**Activity:** The answer must be the full listing, reproduced without any change.

======== The input

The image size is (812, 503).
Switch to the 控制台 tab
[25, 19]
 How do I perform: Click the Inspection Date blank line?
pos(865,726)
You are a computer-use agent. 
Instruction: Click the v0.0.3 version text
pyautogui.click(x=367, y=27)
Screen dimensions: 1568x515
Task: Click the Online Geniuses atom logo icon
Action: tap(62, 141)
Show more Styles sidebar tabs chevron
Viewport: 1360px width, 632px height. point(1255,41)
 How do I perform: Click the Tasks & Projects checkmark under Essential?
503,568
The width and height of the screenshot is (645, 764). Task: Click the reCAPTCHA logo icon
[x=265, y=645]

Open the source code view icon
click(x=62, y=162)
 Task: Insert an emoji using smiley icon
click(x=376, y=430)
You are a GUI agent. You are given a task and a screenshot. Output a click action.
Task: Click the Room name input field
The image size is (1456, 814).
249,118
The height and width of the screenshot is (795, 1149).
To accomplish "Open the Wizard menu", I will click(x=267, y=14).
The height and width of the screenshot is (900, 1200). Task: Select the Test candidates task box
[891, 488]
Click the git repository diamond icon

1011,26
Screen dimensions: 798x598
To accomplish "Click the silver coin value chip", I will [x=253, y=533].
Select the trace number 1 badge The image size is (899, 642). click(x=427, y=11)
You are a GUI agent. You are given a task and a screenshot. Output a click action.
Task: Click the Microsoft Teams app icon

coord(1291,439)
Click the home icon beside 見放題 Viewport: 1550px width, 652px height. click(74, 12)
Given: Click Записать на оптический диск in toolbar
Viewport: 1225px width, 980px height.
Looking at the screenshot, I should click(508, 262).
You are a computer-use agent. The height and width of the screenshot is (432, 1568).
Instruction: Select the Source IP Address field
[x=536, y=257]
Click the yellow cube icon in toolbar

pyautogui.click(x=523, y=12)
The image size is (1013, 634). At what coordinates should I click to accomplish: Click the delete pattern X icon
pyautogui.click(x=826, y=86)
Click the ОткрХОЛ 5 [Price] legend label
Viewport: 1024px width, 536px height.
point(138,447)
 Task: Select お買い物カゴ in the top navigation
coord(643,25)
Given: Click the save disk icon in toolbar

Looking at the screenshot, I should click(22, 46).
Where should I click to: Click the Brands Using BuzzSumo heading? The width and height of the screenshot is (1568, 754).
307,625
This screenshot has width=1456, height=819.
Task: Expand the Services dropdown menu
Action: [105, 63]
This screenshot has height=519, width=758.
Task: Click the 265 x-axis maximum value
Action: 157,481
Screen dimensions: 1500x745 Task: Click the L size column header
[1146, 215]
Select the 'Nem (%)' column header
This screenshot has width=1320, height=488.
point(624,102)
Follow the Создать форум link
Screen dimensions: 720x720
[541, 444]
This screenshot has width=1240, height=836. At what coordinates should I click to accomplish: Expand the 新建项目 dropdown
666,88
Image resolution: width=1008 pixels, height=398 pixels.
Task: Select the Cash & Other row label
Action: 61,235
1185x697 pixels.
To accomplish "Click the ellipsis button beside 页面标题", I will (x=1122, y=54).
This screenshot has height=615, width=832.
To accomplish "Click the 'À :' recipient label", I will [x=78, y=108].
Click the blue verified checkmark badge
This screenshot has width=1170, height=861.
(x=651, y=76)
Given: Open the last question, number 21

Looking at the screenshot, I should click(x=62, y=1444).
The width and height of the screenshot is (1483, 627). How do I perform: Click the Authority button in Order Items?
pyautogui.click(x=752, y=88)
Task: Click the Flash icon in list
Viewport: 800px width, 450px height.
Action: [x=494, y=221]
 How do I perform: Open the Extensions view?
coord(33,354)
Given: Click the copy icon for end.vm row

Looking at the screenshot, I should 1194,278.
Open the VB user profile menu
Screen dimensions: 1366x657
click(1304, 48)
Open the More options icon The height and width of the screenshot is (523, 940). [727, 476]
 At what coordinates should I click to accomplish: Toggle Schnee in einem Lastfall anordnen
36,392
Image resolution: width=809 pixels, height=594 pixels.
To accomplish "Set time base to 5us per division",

================

**Solution:**
The image size is (812, 503).
Switch to the 控制台 tab
[25, 19]
 How do I perform: Click the Inspection Date blank line?
pos(865,726)
You are a computer-use agent. 
Instruction: Click the v0.0.3 version text
pyautogui.click(x=367, y=27)
Screen dimensions: 1568x515
Task: Click the Online Geniuses atom logo icon
Action: tap(62, 141)
Show more Styles sidebar tabs chevron
Viewport: 1360px width, 632px height. point(1255,41)
 How do I perform: Click the Tasks & Projects checkmark under Essential?
503,568
The width and height of the screenshot is (645, 764). Task: Click the reCAPTCHA logo icon
[x=265, y=645]

Open the source code view icon
click(x=62, y=162)
 Task: Insert an emoji using smiley icon
click(x=376, y=430)
You are a GUI agent. You are given a task and a screenshot. Output a click action.
Task: Click the Room name input field
The image size is (1456, 814).
249,118
The height and width of the screenshot is (795, 1149).
To accomplish "Open the Wizard menu", I will click(x=267, y=14).
The height and width of the screenshot is (900, 1200). Task: Select the Test candidates task box
[891, 488]
Click the git repository diamond icon

1011,26
Screen dimensions: 798x598
To accomplish "Click the silver coin value chip", I will [x=253, y=533].
Select the trace number 1 badge The image size is (899, 642). click(x=427, y=11)
You are a GUI agent. You are given a task and a screenshot. Output a click action.
Task: Click the Microsoft Teams app icon

coord(1291,439)
Click the home icon beside 見放題 Viewport: 1550px width, 652px height. click(74, 12)
Given: Click Записать на оптический диск in toolbar
Viewport: 1225px width, 980px height.
Looking at the screenshot, I should click(508, 262).
You are a computer-use agent. The height and width of the screenshot is (432, 1568).
Instruction: Select the Source IP Address field
[x=536, y=257]
Click the yellow cube icon in toolbar

pyautogui.click(x=523, y=12)
The image size is (1013, 634). At what coordinates should I click to accomplish: Click the delete pattern X icon
pyautogui.click(x=826, y=86)
Click the ОткрХОЛ 5 [Price] legend label
Viewport: 1024px width, 536px height.
point(138,447)
 Task: Select お買い物カゴ in the top navigation
coord(643,25)
Given: Click the save disk icon in toolbar

Looking at the screenshot, I should click(22, 46).
Where should I click to: Click the Brands Using BuzzSumo heading? The width and height of the screenshot is (1568, 754).
307,625
This screenshot has width=1456, height=819.
Task: Expand the Services dropdown menu
Action: [105, 63]
This screenshot has height=519, width=758.
Task: Click the 265 x-axis maximum value
Action: 157,481
Screen dimensions: 1500x745 Task: Click the L size column header
[1146, 215]
Select the 'Nem (%)' column header
This screenshot has width=1320, height=488.
point(624,102)
Follow the Создать форум link
Screen dimensions: 720x720
[541, 444]
This screenshot has width=1240, height=836. At what coordinates should I click to accomplish: Expand the 新建项目 dropdown
666,88
Image resolution: width=1008 pixels, height=398 pixels.
Task: Select the Cash & Other row label
Action: 61,235
1185x697 pixels.
To accomplish "Click the ellipsis button beside 页面标题", I will (x=1122, y=54).
This screenshot has height=615, width=832.
To accomplish "Click the 'À :' recipient label", I will [x=78, y=108].
Click the blue verified checkmark badge
This screenshot has width=1170, height=861.
(x=651, y=76)
Given: Open the last question, number 21

Looking at the screenshot, I should click(x=62, y=1444).
The width and height of the screenshot is (1483, 627). How do I perform: Click the Authority button in Order Items?
pyautogui.click(x=752, y=88)
Task: Click the Flash icon in list
Viewport: 800px width, 450px height.
Action: [x=494, y=221]
 How do I perform: Open the Extensions view?
coord(33,354)
Given: Click the copy icon for end.vm row

Looking at the screenshot, I should 1194,278.
Open the VB user profile menu
Screen dimensions: 1366x657
click(1304, 48)
Open the More options icon The height and width of the screenshot is (523, 940). [727, 476]
 At what coordinates should I click to accomplish: Toggle Schnee in einem Lastfall anordnen
36,392
Image resolution: width=809 pixels, height=594 pixels.
To accomplish "Set time base to 5us per division",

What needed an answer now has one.